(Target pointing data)
********************

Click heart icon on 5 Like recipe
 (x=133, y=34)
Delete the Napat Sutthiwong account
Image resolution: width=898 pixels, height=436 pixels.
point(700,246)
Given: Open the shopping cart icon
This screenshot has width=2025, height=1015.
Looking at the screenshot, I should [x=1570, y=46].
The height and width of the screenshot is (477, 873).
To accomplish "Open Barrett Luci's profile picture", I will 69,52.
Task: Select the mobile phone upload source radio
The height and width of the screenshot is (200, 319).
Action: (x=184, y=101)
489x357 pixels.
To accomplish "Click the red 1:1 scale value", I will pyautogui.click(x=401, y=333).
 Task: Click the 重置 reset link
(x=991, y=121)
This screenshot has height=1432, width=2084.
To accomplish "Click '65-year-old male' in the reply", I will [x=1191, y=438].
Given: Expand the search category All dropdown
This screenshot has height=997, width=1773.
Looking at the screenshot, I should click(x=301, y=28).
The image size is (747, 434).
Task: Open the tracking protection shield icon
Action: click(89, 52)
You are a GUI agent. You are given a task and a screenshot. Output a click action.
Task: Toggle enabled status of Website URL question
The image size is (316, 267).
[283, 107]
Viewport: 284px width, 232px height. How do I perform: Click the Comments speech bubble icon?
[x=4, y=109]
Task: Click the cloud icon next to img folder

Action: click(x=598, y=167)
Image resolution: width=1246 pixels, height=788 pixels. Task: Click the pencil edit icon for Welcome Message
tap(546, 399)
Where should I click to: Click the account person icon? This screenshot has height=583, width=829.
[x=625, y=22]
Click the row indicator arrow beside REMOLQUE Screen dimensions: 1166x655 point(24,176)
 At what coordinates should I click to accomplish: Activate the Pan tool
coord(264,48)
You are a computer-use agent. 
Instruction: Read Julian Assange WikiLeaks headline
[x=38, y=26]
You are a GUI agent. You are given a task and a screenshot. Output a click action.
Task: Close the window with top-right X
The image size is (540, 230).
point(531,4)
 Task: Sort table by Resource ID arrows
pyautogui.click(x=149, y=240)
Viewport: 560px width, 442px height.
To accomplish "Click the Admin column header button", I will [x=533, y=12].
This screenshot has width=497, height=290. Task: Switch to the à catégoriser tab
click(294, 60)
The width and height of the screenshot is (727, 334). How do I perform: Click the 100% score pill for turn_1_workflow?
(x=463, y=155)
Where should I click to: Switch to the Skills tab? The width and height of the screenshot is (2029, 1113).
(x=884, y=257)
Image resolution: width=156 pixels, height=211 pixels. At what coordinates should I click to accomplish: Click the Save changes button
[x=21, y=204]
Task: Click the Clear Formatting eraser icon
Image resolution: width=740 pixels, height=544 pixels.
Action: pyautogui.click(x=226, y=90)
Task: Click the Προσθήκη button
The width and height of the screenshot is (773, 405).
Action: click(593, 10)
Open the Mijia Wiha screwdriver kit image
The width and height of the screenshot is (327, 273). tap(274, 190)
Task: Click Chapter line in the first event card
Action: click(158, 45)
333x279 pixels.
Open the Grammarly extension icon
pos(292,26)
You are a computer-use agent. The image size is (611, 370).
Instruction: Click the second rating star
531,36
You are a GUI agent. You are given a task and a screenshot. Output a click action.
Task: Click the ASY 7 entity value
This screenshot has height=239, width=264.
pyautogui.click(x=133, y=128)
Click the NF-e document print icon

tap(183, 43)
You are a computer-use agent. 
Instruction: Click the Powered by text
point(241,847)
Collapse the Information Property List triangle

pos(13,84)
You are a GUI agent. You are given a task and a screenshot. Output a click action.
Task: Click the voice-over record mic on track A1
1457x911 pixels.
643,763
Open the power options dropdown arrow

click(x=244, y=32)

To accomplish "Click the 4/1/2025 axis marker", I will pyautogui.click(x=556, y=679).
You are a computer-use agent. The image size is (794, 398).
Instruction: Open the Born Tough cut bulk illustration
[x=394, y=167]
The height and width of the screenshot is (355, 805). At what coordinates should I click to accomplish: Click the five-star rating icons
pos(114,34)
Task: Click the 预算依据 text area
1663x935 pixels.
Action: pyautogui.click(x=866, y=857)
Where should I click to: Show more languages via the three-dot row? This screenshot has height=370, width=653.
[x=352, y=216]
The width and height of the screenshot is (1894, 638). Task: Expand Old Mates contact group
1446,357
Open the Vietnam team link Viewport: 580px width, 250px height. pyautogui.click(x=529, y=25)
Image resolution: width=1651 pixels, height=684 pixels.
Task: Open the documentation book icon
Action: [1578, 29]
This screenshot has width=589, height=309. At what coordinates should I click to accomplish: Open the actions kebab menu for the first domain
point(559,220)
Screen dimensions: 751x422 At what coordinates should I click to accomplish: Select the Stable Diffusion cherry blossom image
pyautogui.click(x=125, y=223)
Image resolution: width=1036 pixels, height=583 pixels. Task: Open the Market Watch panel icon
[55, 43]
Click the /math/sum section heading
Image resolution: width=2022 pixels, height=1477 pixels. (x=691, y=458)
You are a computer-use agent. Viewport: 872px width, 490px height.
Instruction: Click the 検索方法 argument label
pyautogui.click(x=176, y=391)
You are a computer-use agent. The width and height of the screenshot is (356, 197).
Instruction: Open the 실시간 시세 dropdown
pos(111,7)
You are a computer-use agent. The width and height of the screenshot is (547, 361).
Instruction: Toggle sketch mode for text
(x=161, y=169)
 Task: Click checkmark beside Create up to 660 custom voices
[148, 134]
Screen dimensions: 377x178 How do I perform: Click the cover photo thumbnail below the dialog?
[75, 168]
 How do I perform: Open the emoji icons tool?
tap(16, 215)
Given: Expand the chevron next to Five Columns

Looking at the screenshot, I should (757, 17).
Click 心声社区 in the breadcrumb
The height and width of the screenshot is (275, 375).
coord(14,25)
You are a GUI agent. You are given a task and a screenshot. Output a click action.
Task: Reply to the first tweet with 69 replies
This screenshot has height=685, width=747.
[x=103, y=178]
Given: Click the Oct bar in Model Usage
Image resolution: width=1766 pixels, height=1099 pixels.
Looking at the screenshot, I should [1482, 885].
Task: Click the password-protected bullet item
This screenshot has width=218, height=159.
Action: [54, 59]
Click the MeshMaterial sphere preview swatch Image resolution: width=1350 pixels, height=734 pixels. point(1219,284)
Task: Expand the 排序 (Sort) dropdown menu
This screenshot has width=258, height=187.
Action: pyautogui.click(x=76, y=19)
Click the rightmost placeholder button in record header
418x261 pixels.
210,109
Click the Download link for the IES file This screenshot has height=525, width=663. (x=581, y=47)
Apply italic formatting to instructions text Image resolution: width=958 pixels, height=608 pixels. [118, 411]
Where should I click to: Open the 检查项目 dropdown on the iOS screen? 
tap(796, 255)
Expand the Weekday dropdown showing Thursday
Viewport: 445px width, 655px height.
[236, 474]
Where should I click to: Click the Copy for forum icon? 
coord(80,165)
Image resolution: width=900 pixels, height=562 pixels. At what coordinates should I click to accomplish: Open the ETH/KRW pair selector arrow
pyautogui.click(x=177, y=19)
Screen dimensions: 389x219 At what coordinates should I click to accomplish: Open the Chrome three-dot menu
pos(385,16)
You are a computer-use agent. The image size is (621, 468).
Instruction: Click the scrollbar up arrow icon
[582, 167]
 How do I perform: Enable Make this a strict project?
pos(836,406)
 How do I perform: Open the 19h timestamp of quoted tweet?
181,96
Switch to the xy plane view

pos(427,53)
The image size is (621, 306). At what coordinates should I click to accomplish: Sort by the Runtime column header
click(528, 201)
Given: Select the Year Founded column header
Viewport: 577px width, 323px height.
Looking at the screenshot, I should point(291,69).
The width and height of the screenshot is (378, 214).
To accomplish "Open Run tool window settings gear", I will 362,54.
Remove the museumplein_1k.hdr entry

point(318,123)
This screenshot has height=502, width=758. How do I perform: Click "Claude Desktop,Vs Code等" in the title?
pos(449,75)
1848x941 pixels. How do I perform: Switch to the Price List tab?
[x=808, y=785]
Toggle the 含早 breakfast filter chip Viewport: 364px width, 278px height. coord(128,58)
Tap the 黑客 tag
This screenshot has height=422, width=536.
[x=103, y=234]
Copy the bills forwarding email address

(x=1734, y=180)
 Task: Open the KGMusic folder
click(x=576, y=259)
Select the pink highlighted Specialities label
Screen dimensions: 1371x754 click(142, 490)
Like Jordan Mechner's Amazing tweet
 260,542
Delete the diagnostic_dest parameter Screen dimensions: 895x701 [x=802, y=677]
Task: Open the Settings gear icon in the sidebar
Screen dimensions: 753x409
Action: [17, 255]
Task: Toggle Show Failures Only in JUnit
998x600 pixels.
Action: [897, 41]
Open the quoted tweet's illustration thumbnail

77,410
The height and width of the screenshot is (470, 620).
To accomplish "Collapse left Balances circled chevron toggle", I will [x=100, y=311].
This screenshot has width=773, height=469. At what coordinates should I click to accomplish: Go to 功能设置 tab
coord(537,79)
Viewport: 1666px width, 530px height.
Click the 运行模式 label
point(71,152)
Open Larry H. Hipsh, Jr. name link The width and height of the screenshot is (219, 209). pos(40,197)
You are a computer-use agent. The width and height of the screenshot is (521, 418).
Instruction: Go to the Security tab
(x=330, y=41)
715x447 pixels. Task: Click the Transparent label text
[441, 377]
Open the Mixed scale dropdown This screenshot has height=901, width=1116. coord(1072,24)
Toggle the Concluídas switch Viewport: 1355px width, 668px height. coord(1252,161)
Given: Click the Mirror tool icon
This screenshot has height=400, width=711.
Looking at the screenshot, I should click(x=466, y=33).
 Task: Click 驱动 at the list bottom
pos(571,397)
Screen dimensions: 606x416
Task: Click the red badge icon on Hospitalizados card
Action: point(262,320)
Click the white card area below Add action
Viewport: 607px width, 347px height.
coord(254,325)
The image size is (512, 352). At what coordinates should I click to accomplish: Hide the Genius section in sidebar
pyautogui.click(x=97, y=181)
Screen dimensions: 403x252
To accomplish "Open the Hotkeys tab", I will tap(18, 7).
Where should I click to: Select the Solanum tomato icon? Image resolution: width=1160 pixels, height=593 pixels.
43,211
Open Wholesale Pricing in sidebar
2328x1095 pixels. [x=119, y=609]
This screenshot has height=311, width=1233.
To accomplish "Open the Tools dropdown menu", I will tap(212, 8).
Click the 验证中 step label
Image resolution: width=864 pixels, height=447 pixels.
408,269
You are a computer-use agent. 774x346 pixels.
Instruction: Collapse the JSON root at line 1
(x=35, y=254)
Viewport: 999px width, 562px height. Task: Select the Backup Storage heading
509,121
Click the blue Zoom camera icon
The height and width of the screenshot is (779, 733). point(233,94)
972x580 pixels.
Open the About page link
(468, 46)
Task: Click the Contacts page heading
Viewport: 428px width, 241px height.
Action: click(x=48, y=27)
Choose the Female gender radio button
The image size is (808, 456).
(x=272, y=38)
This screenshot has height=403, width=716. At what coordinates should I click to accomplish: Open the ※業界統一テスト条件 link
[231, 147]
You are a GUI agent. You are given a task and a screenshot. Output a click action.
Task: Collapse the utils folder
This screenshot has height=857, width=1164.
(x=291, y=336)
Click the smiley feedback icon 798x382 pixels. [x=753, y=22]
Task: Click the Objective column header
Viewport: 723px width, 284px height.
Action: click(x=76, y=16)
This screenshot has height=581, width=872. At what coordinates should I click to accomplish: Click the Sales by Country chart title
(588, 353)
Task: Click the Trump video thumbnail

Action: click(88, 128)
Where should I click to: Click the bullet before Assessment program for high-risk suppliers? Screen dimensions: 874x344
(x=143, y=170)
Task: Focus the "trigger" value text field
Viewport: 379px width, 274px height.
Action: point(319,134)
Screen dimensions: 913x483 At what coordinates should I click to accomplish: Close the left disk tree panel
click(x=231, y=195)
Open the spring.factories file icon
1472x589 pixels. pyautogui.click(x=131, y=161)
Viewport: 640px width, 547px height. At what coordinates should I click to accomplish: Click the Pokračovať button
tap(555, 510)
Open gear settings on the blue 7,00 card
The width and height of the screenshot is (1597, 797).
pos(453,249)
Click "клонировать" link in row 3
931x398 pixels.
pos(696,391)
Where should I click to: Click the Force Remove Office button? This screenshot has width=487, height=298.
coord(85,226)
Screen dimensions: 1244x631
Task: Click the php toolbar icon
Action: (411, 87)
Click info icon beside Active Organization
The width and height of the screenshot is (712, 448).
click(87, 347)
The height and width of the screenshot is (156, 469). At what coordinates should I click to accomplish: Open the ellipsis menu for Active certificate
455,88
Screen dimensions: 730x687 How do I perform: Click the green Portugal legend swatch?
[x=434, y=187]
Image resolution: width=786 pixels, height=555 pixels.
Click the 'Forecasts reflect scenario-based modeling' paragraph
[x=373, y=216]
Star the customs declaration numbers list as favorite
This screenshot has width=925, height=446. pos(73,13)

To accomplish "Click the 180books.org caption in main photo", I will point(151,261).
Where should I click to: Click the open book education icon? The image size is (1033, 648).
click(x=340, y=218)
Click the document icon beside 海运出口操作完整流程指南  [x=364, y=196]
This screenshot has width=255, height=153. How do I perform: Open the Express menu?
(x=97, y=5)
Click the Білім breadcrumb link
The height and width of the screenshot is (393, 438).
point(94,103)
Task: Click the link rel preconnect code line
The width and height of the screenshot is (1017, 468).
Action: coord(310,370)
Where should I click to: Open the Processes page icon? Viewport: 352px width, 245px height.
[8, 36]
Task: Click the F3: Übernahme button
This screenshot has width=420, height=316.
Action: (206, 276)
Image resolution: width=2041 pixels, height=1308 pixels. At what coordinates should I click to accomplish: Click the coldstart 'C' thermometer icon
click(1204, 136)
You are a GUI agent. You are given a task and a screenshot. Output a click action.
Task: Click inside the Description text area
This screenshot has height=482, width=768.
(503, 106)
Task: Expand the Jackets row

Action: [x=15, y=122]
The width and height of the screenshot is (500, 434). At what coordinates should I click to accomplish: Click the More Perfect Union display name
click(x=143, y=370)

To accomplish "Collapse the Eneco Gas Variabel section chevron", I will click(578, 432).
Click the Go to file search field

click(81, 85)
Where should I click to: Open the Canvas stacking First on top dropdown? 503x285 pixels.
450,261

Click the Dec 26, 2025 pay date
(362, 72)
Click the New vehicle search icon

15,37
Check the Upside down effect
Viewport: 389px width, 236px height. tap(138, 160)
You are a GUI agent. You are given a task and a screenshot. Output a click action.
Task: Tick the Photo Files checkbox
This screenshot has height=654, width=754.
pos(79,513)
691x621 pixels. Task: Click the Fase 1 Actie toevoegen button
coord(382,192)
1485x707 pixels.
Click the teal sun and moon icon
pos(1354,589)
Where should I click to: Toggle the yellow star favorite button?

********************

**Problem to work on**
Reproduce the data from its start through the line that contains "will pyautogui.click(x=401, y=333).", both ends included.

**Exercise solution**
Click heart icon on 5 Like recipe
 (x=133, y=34)
Delete the Napat Sutthiwong account
Image resolution: width=898 pixels, height=436 pixels.
point(700,246)
Given: Open the shopping cart icon
This screenshot has width=2025, height=1015.
Looking at the screenshot, I should [x=1570, y=46].
The height and width of the screenshot is (477, 873).
To accomplish "Open Barrett Luci's profile picture", I will 69,52.
Task: Select the mobile phone upload source radio
The height and width of the screenshot is (200, 319).
Action: (x=184, y=101)
489x357 pixels.
To accomplish "Click the red 1:1 scale value", I will pyautogui.click(x=401, y=333).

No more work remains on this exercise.